Dataset records:
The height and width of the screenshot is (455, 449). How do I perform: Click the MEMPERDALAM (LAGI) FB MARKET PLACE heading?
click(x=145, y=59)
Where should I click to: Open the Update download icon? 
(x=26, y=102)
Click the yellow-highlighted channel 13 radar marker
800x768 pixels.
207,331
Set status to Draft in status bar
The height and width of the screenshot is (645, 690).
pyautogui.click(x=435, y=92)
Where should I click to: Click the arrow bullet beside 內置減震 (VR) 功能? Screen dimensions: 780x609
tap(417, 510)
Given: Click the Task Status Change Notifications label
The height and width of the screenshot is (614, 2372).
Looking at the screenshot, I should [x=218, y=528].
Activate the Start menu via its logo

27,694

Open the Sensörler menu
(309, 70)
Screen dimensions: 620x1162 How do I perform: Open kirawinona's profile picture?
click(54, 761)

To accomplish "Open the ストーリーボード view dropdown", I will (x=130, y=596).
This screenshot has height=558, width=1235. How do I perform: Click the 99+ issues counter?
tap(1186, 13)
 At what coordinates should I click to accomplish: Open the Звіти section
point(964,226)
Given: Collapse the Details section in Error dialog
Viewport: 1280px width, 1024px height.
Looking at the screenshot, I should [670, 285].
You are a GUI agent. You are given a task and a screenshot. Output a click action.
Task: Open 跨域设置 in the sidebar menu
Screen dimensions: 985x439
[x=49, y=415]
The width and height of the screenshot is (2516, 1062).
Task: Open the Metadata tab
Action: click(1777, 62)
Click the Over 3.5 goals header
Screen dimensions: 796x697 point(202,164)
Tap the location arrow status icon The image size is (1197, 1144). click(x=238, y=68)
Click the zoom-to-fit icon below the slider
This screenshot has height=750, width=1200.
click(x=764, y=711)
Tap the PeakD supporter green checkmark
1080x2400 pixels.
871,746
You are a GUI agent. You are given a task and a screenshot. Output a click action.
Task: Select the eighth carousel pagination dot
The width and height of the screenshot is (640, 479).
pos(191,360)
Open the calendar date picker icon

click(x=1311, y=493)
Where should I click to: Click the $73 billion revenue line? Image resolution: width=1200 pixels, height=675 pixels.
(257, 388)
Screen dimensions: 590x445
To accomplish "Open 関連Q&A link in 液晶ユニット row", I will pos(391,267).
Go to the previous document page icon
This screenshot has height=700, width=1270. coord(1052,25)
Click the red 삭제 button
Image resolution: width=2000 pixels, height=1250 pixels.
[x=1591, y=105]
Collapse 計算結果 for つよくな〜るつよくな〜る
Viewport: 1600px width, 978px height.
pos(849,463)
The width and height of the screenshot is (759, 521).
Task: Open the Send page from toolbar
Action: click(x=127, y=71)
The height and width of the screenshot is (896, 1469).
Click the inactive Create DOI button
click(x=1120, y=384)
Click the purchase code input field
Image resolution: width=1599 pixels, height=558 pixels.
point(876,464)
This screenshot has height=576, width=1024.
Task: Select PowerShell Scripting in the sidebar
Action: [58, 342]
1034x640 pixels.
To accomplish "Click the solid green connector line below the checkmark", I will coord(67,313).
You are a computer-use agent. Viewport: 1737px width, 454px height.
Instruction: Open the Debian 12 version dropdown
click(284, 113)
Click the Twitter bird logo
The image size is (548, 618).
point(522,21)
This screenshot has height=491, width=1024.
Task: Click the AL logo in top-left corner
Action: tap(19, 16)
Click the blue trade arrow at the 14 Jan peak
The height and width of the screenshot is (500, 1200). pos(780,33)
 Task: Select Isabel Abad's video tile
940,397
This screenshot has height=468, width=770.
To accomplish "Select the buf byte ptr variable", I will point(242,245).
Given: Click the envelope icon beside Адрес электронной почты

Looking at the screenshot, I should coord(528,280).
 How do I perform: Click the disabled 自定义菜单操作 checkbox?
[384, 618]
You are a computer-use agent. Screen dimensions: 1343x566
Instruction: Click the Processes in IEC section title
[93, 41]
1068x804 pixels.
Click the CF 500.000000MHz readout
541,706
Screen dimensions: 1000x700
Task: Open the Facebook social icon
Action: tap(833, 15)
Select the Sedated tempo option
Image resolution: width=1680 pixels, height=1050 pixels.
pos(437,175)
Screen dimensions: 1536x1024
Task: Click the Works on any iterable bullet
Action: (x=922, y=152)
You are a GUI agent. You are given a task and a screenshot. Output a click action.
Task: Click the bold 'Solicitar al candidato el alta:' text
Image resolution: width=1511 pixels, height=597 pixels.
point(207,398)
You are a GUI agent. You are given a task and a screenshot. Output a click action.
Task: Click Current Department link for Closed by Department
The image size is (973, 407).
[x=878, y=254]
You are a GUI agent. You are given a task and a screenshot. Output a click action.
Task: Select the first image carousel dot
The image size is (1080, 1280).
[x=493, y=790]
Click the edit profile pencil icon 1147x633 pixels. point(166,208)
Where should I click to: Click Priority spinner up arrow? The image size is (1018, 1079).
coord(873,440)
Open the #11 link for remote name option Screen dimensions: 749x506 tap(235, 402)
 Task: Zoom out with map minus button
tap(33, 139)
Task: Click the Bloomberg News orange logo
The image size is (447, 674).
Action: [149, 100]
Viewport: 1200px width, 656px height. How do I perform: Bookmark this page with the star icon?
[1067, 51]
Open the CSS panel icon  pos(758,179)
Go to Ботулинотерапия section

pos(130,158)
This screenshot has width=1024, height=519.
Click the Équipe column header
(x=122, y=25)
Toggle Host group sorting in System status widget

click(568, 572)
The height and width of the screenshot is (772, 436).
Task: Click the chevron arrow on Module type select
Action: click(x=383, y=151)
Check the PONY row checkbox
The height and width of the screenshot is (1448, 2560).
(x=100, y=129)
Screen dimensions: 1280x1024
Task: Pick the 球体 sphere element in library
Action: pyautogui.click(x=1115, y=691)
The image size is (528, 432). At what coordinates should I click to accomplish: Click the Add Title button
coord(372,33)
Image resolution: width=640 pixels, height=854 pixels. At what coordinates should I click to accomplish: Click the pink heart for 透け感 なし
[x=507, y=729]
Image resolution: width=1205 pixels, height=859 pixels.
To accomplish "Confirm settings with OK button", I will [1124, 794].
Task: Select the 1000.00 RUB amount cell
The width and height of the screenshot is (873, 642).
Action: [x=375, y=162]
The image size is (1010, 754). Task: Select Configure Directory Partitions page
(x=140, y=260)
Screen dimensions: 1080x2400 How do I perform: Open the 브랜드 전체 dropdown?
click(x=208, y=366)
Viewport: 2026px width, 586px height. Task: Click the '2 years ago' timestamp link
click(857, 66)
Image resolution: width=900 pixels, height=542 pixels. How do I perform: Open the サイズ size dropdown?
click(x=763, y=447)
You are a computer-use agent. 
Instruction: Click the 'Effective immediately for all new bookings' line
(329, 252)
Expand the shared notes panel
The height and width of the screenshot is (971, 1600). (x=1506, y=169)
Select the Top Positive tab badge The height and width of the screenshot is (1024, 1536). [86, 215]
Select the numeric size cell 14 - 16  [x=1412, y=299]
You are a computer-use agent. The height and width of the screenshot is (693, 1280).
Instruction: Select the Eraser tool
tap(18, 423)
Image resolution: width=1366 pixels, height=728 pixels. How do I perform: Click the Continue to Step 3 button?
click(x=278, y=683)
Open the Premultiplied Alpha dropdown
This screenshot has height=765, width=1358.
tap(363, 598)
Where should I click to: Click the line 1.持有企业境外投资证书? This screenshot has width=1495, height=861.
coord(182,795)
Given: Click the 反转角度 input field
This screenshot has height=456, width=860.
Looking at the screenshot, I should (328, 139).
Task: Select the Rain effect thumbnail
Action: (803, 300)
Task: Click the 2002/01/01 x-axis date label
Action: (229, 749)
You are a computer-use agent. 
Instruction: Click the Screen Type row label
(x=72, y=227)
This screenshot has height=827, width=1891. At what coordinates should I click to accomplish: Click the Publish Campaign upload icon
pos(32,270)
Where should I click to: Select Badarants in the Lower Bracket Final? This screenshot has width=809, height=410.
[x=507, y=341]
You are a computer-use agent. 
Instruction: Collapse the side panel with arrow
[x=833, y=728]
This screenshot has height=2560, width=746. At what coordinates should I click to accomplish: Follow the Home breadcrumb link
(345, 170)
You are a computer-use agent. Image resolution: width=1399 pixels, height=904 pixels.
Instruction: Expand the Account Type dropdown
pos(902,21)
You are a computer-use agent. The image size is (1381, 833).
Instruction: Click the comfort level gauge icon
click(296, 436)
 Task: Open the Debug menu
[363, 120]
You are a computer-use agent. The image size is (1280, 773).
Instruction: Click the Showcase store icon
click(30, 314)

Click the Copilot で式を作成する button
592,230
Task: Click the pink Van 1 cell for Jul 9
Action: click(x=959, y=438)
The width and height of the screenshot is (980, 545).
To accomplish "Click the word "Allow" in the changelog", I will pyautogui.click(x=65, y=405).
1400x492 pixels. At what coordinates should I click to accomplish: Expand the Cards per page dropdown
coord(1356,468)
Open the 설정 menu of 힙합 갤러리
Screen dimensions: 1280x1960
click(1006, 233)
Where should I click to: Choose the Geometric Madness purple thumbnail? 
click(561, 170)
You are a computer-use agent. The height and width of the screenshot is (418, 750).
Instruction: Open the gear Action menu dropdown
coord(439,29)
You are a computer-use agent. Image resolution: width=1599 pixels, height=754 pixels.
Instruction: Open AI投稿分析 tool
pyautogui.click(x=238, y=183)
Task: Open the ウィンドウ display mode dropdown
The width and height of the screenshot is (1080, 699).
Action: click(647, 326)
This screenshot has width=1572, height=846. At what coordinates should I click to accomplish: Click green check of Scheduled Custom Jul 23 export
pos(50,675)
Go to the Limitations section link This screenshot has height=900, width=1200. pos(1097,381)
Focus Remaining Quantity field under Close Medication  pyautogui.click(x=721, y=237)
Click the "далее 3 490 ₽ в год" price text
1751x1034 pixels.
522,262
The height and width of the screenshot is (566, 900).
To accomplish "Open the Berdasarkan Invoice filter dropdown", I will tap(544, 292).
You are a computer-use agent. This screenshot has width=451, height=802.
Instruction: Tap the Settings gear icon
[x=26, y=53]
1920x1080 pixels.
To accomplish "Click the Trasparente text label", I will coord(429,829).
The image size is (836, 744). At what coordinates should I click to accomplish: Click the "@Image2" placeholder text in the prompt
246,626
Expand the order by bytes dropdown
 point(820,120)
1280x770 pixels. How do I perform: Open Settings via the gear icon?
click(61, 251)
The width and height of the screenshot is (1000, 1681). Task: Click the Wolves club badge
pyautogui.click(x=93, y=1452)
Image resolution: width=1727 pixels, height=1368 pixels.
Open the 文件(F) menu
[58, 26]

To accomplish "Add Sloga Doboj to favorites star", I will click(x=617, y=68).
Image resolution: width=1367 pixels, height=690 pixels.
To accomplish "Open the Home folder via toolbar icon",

Directions: Your answer should consist of the lines from the listing that hold the word "carousel".

Completed task:
Task: Select the eighth carousel pagination dot
Task: Select the first image carousel dot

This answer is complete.